START Information given

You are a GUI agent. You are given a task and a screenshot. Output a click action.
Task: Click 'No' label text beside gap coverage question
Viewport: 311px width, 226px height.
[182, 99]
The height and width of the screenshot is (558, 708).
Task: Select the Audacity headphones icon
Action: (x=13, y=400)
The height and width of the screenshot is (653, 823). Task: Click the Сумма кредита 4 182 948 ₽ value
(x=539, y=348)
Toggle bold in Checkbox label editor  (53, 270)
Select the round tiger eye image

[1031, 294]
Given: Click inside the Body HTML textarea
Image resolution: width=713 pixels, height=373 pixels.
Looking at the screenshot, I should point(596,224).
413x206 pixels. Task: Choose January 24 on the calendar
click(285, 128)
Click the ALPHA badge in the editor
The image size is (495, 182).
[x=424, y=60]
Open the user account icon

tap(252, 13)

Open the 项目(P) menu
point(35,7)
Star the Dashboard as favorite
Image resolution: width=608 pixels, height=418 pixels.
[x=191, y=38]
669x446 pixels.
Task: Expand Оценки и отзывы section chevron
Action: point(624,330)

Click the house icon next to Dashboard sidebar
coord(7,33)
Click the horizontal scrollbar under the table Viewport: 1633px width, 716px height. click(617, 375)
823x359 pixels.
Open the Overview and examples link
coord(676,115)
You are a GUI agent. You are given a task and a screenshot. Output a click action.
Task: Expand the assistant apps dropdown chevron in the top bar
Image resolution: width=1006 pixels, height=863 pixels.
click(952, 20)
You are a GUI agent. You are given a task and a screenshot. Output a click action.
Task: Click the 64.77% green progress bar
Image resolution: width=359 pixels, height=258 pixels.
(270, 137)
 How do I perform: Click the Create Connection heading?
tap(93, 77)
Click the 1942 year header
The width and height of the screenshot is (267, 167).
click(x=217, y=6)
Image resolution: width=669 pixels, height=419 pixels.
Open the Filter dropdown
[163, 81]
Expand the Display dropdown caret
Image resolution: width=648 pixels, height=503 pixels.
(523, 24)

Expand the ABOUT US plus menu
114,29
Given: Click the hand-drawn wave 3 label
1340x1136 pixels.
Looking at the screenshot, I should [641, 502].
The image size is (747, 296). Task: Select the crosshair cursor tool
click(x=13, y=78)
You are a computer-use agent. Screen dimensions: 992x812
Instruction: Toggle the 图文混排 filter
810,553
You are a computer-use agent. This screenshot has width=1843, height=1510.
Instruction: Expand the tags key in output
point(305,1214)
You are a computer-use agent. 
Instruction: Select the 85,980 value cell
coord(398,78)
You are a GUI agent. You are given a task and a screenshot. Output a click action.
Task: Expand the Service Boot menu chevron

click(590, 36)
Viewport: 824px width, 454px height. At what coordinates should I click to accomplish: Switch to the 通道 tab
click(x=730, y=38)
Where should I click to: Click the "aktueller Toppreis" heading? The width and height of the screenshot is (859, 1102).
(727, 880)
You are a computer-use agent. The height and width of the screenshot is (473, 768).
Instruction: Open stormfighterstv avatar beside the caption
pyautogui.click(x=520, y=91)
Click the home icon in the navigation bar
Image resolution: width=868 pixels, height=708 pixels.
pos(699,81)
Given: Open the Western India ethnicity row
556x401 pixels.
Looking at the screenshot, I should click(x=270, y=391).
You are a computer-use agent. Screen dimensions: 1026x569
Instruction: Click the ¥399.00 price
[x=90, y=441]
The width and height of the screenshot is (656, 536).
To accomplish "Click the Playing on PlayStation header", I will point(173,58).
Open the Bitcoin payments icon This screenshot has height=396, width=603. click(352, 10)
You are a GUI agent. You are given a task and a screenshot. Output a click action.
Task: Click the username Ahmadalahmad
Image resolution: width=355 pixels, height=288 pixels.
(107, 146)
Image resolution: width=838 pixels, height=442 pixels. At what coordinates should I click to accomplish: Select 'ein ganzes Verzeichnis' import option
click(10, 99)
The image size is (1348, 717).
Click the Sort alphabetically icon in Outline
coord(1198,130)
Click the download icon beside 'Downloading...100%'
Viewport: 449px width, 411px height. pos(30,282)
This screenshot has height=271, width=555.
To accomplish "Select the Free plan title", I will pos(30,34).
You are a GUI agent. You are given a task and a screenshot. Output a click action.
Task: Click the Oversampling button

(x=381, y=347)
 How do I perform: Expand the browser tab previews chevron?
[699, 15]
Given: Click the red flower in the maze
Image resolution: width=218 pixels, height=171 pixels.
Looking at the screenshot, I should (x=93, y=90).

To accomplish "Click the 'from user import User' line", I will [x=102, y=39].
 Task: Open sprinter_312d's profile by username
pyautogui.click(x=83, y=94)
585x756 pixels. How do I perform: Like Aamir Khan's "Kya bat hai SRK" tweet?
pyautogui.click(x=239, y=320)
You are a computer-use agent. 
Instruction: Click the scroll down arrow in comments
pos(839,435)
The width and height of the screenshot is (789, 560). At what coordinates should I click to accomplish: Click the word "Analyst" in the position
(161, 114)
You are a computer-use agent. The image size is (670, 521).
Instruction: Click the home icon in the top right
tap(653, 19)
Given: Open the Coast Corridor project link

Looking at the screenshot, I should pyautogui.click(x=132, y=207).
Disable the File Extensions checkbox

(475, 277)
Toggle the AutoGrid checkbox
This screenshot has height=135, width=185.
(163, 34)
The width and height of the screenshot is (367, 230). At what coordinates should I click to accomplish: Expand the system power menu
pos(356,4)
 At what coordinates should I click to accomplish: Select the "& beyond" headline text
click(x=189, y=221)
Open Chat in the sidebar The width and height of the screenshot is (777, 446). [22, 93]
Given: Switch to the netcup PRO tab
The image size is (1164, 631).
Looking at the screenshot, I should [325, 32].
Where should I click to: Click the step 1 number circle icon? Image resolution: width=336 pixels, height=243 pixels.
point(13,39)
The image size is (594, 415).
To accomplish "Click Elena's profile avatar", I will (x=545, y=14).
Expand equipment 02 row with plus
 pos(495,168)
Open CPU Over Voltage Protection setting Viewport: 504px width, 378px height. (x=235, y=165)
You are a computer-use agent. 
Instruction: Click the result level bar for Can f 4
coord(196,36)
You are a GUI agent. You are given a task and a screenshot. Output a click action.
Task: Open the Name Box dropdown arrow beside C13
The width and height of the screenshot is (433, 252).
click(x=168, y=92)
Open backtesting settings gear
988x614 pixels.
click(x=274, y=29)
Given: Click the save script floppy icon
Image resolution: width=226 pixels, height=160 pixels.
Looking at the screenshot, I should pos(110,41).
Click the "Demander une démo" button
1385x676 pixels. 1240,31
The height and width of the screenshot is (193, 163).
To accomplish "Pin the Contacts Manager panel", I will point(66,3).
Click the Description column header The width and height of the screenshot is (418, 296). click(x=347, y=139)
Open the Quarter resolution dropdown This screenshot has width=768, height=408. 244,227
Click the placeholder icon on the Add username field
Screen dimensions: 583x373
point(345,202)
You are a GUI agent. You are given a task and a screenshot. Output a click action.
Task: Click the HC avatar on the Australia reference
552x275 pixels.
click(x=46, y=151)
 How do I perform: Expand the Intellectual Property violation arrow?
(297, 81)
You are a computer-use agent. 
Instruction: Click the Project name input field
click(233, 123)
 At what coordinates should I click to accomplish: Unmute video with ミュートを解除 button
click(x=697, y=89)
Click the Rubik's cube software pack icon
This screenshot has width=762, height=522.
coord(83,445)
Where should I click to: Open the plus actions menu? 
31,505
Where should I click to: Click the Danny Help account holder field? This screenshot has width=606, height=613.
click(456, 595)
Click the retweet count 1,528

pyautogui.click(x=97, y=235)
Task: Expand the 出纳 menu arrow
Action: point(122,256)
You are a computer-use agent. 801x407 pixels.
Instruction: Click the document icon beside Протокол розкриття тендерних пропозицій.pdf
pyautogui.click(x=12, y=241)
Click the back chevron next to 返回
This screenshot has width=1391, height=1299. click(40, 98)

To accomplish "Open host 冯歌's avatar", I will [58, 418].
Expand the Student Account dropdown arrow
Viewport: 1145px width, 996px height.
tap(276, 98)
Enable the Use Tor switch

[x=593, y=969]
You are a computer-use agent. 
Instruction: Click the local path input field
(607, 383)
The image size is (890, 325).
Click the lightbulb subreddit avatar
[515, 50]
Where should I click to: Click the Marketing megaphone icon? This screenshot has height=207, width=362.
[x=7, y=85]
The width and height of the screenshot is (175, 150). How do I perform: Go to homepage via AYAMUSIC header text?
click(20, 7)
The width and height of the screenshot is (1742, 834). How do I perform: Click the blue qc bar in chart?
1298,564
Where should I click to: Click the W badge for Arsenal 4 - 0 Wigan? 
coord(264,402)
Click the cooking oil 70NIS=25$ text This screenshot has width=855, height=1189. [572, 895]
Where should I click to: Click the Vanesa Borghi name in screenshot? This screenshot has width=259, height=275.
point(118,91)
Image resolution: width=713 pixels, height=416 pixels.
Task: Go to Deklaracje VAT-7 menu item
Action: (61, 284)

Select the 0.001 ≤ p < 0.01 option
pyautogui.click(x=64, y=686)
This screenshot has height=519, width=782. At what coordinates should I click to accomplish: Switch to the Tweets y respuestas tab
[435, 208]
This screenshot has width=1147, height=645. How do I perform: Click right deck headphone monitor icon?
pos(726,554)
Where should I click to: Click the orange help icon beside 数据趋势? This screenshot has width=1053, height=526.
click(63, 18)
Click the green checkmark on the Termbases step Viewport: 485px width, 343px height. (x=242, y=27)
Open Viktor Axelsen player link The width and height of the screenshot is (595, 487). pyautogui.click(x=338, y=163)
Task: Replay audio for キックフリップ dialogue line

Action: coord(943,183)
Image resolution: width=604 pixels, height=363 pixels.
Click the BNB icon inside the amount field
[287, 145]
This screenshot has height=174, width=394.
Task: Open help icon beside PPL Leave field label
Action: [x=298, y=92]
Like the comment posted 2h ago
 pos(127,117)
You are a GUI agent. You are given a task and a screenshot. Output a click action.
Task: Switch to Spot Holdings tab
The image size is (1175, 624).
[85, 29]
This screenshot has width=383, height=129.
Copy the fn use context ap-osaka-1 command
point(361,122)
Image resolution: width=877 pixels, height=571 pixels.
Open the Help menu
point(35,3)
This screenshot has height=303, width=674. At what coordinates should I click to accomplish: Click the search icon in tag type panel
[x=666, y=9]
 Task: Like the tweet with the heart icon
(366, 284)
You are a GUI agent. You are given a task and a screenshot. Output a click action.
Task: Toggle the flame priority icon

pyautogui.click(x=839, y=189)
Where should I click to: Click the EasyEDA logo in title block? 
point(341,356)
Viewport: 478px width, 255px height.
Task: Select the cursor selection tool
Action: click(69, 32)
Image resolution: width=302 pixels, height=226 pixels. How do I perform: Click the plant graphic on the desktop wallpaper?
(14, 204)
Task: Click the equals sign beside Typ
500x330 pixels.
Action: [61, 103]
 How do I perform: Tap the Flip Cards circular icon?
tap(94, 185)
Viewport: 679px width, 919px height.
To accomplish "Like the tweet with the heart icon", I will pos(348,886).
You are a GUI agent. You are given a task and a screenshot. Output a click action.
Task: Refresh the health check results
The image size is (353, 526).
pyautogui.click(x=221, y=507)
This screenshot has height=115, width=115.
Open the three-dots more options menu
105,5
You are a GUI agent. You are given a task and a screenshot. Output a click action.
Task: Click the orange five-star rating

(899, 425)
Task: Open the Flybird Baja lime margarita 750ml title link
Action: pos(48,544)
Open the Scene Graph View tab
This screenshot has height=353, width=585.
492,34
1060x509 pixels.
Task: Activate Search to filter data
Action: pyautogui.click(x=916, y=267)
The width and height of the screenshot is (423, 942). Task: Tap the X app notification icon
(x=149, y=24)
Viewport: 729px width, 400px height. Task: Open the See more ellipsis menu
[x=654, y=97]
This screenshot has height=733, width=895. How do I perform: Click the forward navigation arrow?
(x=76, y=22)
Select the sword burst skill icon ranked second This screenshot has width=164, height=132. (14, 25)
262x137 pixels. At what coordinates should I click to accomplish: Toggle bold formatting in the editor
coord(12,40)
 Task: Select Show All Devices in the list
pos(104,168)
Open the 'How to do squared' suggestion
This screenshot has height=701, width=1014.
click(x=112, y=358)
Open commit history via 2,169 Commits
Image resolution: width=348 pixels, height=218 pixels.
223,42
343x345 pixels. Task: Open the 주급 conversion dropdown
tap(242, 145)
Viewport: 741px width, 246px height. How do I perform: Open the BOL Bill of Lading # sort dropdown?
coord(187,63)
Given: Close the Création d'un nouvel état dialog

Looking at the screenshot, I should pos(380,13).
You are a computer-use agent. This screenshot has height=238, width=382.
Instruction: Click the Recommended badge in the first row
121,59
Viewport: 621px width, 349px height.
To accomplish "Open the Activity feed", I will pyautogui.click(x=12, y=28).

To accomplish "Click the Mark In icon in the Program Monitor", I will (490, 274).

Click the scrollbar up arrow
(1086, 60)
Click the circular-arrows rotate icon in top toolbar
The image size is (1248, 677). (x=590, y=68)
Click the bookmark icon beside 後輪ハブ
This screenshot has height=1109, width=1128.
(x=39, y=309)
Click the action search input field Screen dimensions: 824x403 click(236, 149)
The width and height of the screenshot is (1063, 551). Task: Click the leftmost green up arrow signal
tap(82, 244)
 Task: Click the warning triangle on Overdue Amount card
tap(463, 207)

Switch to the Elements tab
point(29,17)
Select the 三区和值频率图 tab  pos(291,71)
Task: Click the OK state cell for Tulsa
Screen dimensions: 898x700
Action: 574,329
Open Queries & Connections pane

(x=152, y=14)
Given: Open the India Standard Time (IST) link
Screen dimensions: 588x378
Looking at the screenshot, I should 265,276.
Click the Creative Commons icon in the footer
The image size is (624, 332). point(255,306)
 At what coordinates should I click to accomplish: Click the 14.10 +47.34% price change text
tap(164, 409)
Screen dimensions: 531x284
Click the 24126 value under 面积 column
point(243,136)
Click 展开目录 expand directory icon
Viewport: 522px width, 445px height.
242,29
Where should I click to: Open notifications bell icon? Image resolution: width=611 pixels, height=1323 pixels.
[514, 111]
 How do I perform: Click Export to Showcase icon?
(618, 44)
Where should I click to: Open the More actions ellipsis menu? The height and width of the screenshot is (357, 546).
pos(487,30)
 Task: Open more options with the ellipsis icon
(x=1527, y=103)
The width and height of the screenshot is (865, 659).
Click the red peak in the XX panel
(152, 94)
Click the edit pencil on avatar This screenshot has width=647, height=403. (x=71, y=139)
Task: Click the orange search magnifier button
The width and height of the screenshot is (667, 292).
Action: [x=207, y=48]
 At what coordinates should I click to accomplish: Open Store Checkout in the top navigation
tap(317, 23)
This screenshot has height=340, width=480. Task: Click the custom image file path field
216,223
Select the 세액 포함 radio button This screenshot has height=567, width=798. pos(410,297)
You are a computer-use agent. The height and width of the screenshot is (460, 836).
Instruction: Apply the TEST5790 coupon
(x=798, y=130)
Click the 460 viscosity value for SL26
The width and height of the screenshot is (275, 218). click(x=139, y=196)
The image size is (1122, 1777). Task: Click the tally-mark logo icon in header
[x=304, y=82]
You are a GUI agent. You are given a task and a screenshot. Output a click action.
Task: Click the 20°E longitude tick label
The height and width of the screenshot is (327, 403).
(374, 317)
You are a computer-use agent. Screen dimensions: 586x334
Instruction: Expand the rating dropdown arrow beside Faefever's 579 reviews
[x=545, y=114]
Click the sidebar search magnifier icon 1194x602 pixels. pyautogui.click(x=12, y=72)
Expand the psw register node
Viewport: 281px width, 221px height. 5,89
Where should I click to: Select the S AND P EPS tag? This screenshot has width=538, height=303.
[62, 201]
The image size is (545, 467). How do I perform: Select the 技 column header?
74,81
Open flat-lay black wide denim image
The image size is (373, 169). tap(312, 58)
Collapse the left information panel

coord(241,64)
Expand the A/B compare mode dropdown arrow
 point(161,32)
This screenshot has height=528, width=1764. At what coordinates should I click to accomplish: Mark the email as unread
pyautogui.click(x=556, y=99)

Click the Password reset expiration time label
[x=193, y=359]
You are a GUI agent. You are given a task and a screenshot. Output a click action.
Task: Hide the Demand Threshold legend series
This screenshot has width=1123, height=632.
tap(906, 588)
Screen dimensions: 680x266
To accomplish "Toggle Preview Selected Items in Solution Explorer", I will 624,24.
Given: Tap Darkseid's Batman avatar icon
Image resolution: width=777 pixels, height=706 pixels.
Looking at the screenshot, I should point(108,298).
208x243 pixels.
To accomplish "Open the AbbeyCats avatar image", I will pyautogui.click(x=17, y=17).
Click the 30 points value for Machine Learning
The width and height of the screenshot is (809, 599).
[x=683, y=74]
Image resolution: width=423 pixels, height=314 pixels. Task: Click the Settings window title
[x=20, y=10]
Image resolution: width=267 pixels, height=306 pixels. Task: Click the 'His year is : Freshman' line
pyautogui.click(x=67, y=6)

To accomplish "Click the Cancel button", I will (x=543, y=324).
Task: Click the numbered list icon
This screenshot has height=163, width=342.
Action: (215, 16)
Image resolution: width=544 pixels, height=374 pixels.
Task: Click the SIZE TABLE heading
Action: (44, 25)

END Information given

**Exercise instructions**. Repeat the lines from the first one in the records through the line containing "823x359 pixels.", exactly as written, and nothing else.

**Result for this exercise**.
You are a GUI agent. You are given a task and a screenshot. Output a click action.
Task: Click 'No' label text beside gap coverage question
Viewport: 311px width, 226px height.
[182, 99]
The height and width of the screenshot is (558, 708).
Task: Select the Audacity headphones icon
Action: (x=13, y=400)
The height and width of the screenshot is (653, 823). Task: Click the Сумма кредита 4 182 948 ₽ value
(x=539, y=348)
Toggle bold in Checkbox label editor  (53, 270)
Select the round tiger eye image

[1031, 294]
Given: Click inside the Body HTML textarea
Image resolution: width=713 pixels, height=373 pixels.
Looking at the screenshot, I should point(596,224).
413x206 pixels. Task: Choose January 24 on the calendar
click(285, 128)
Click the ALPHA badge in the editor
The image size is (495, 182).
[x=424, y=60]
Open the user account icon

tap(252, 13)

Open the 项目(P) menu
point(35,7)
Star the Dashboard as favorite
Image resolution: width=608 pixels, height=418 pixels.
[x=191, y=38]
669x446 pixels.
Task: Expand Оценки и отзывы section chevron
Action: point(624,330)

Click the house icon next to Dashboard sidebar
coord(7,33)
Click the horizontal scrollbar under the table Viewport: 1633px width, 716px height. click(617, 375)
823x359 pixels.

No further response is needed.